▶ [TASK DETAILS] Select each line in the items below that contains the string "action", and copy those lines out in full.

Extracted records:
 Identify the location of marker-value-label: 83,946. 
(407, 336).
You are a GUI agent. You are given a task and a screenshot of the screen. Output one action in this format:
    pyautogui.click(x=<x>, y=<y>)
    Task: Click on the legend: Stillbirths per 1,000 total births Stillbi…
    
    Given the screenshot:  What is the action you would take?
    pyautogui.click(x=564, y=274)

▶ [RESPONSE BELOW]
You are a GUI agent. You are given a task and a screenshot of the screen. Output one action in this format:
    Given the screenshot:  What is the action you would take?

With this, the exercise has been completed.